J Gastroenterol Hepatol. 2018 Mar 07;:
Authors: Kang J, Ryu JK, Son JH, Lee JW, Choi JH, Lee SH, Kim YT
Abstract
BACKGROUND: Pancreatic neuroendocrine neoplasms (PanNENs) are rare diseases but gradually increasing in prevalence with different prognosis. Multiphase contrast-enhanced computed tomography (CT) is known as widely used imaging modality for the diagnosis of pancreatic tumors. We aimed to investigate whether CT enhancement pattern is associated with the pathologic tumor grade and can predict that of pancreatic neuroendocrine neoplasm.
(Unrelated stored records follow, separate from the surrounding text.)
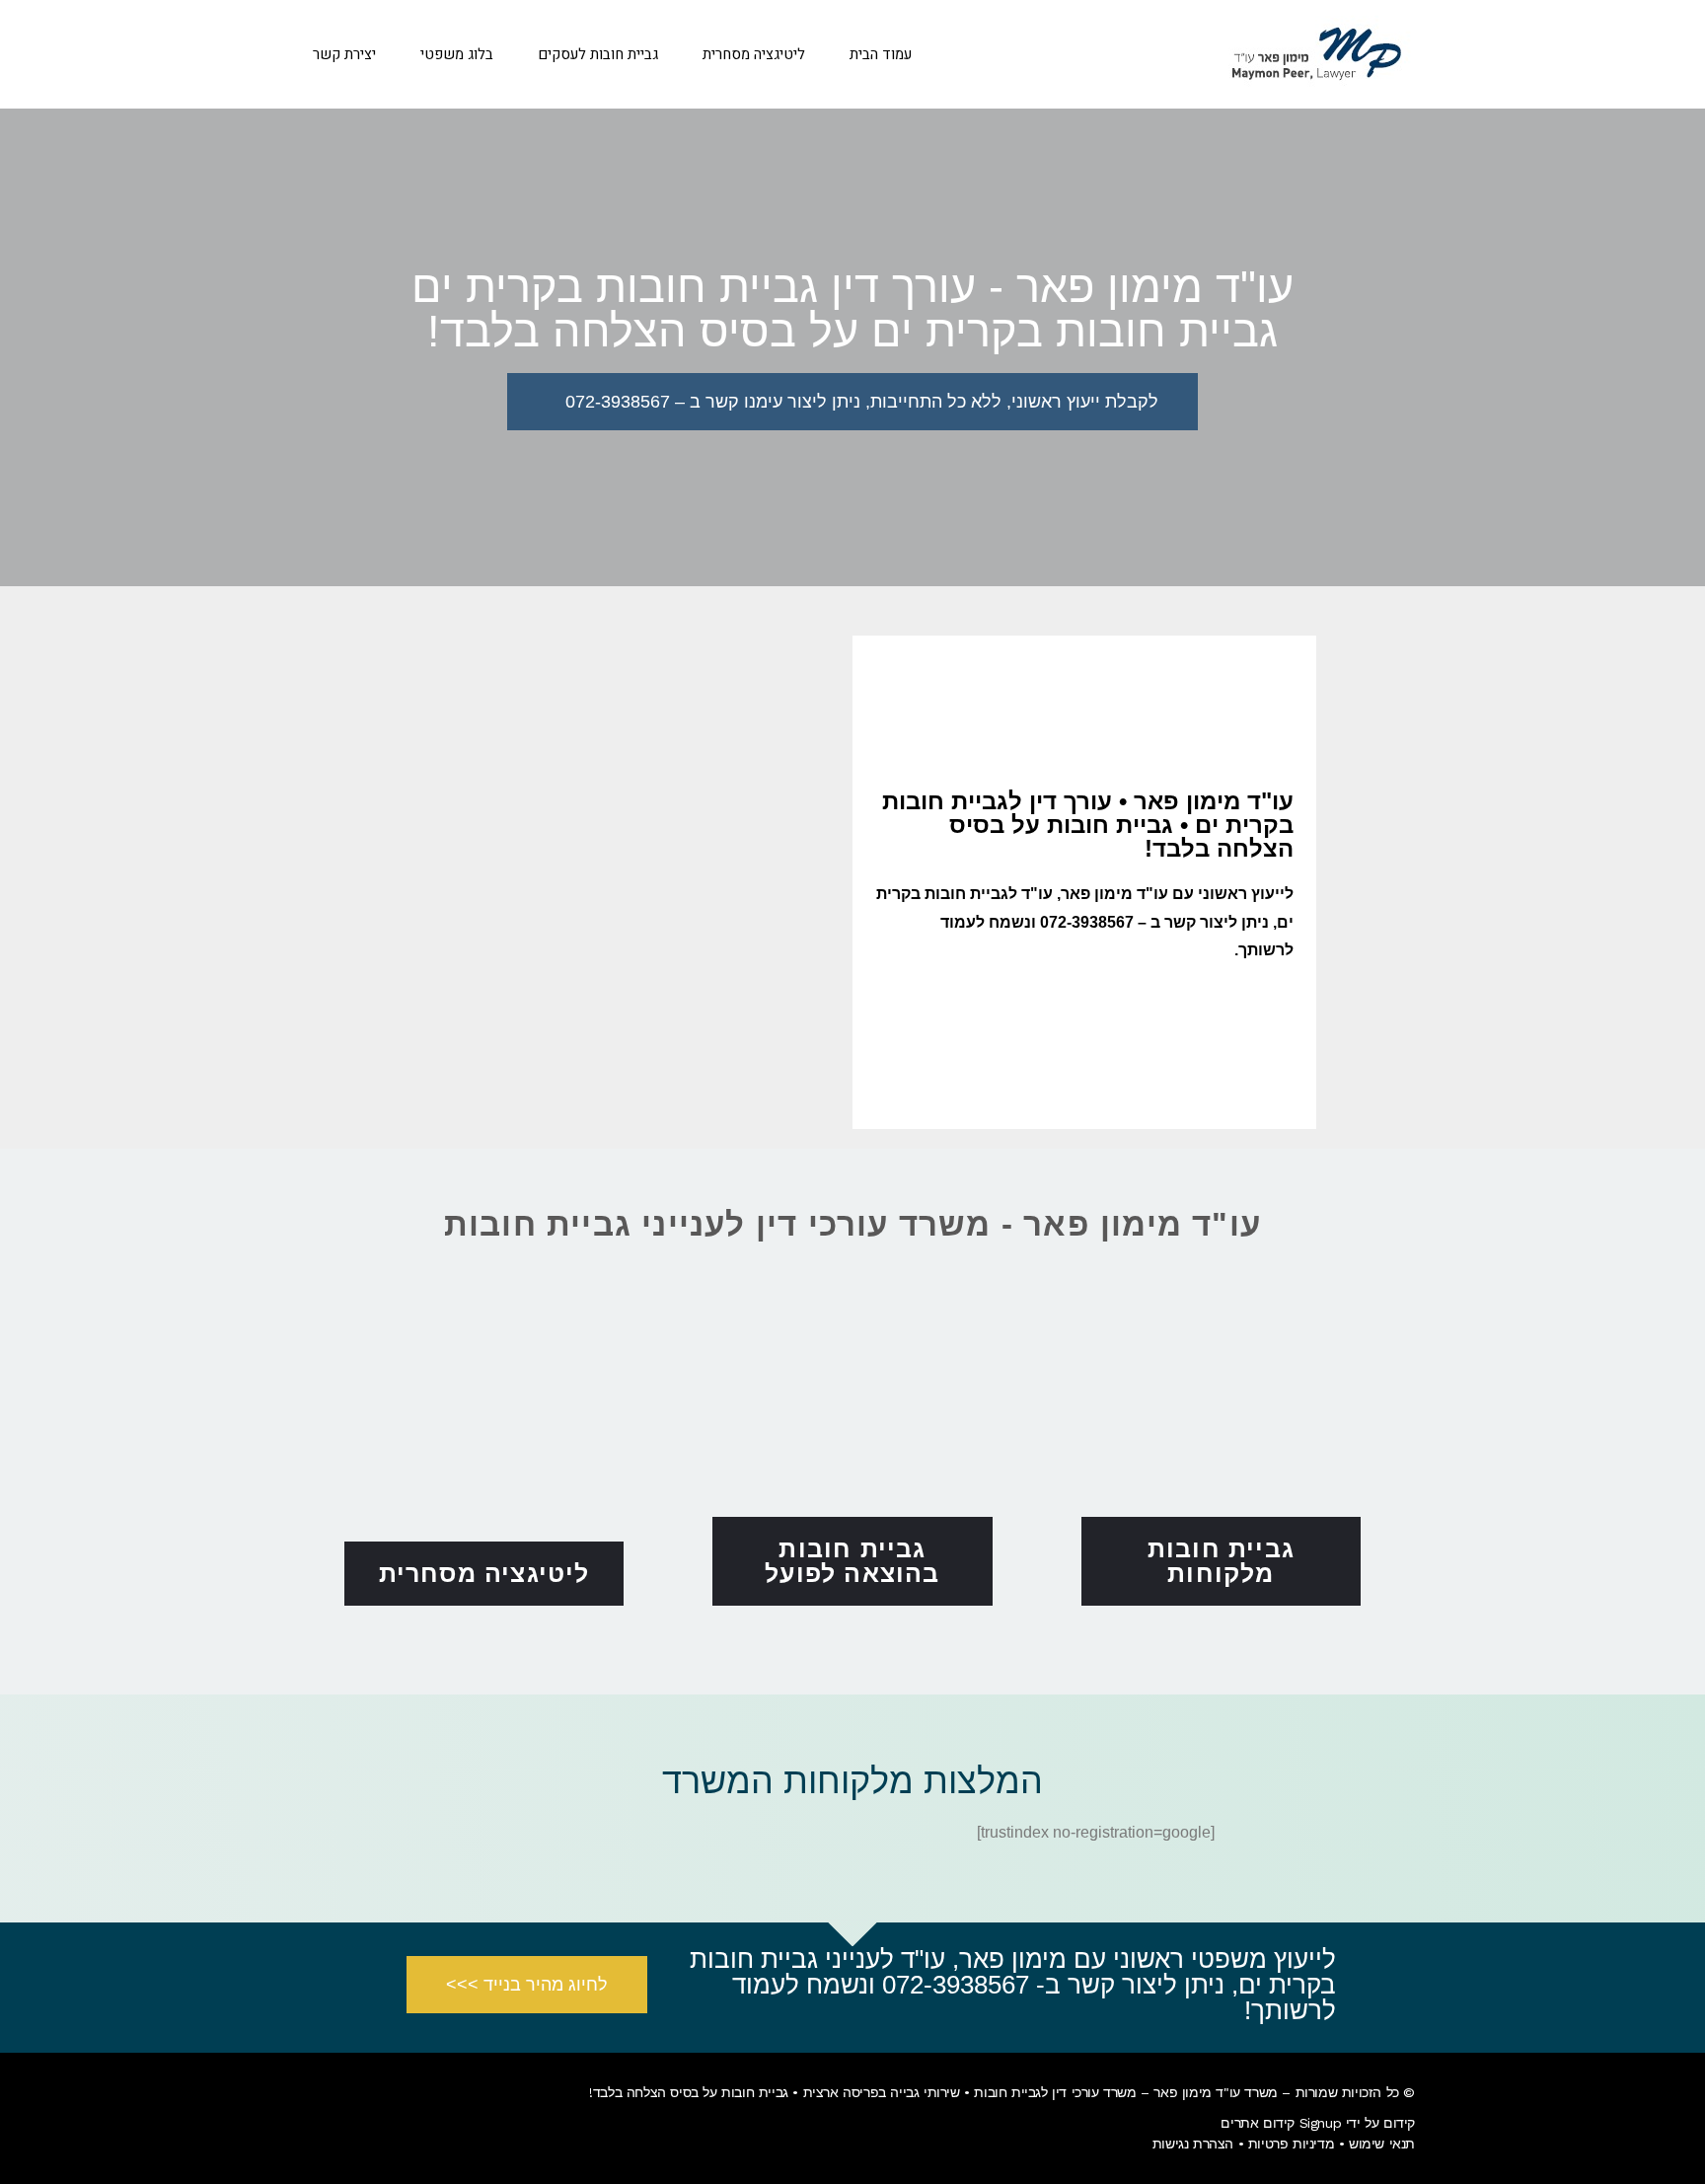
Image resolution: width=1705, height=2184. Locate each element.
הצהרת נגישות (1192, 2143)
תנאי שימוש (1382, 2143)
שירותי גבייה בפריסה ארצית (881, 2092)
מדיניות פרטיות (1291, 2143)
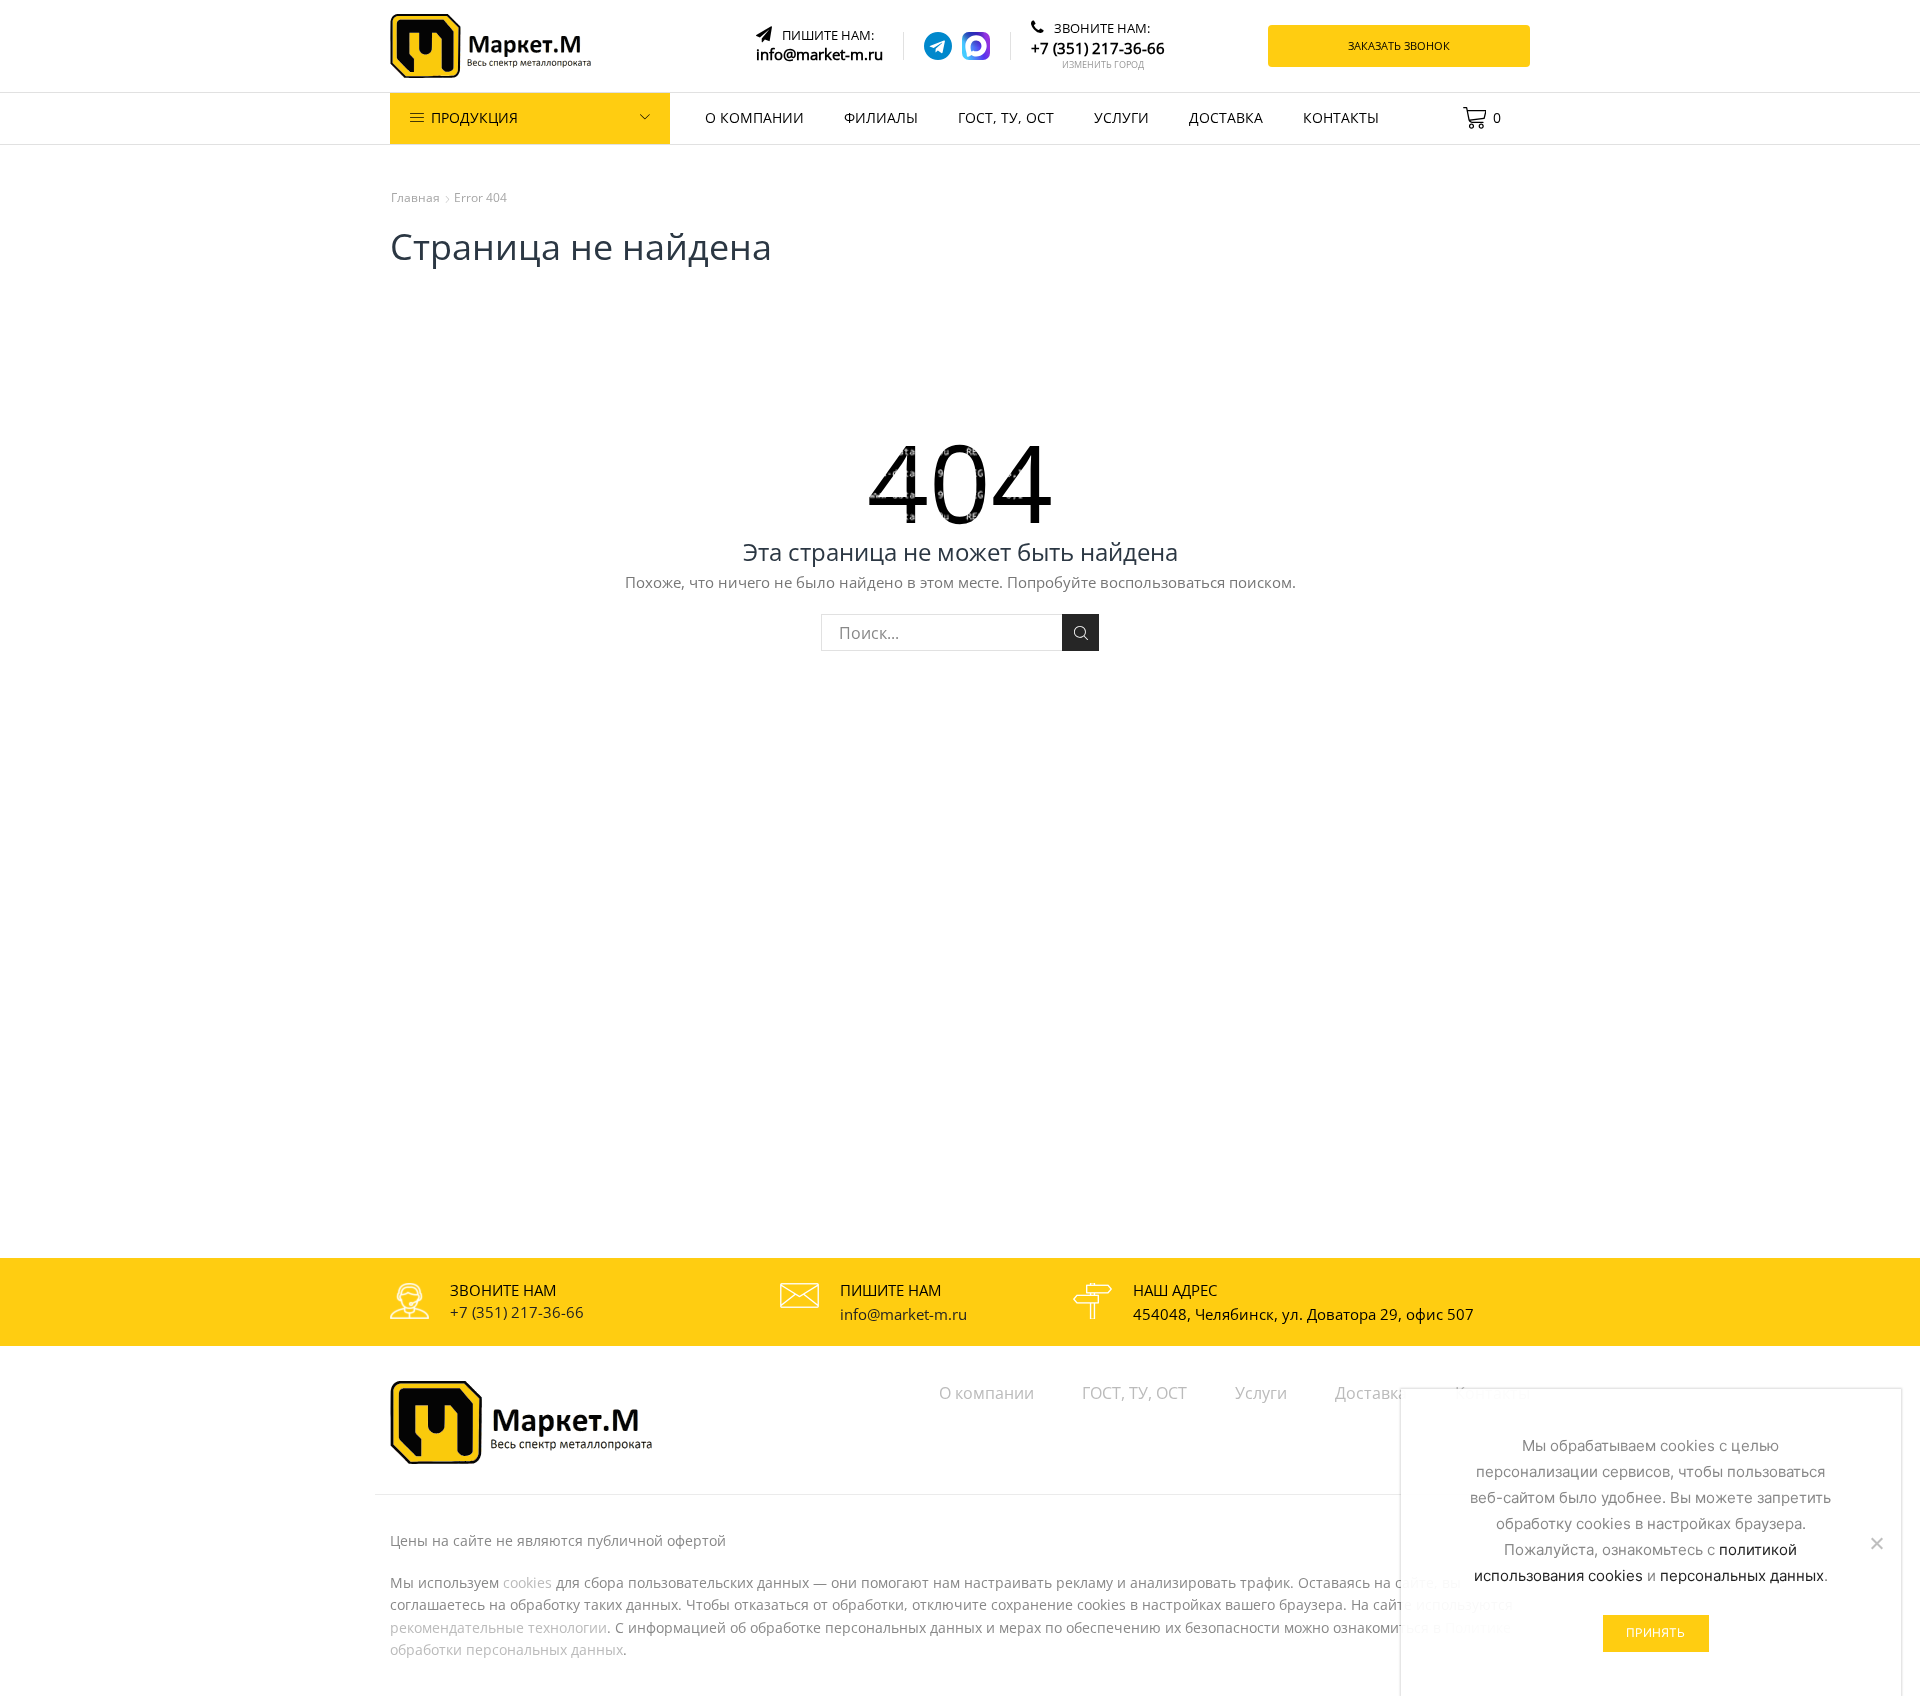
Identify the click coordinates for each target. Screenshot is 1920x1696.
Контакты (1341, 117)
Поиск (1080, 632)
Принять (1655, 1632)
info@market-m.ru (903, 1314)
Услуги (1121, 117)
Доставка (1226, 117)
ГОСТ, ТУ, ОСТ (1006, 117)
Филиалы (881, 117)
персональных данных (1742, 1575)
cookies (527, 1582)
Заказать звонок (1399, 45)
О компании (754, 117)
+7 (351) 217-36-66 (517, 1312)
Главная (415, 197)
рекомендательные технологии (498, 1627)
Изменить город (1103, 65)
METHODS: Ninety PanNEN patients who underwent multi-phase enhanced CT before pathologic diagnosis were retrospectively reviewed. CT enhancement values at each phase were measured and its relation with pathologic grade was assessed.
RESULTS: Ninety PanNENs included 62 G1 (68.9%), 21 G2 (23.3%), 7 G3 (7.8%). The enhancement values of the early arterial phase were significantly different among three groups (G1 119.4HU; G2; 94.7HU; G3 64.8HU, G1 vs. G2; p=0.043, G1 vs. G3; p=0.001, G2 vs. G3; p=0.027). In the late arterial phase, there was a difference between grade 1/2 and 3 but no significant difference between grade 1 and grade 2 (G1 164.3HU; G2 142.9HU; G3 94.1HU, G1 vs. G2; p=0.804, G1 vs. G3; p=0.016, G2 vs. G3; p=0. 0.022). The enhancement value of the portal phase did not differ significantly among the three groups. Diagnostic ability of the early arterial enhancement value for the differentiation of the G1 (cut-off 109.5HU; sensitivity 73.3%; specificity 62.5%) was comparable to that of the tumor size (cut-off 20.5mm; sensitivity 68.9%; specificity 66.7%) CONCLUSIONS: CT enhancement value at early arterial phase and its changing pattern can be a useful predictor for the differentiation of pathologic grade of PanNENs.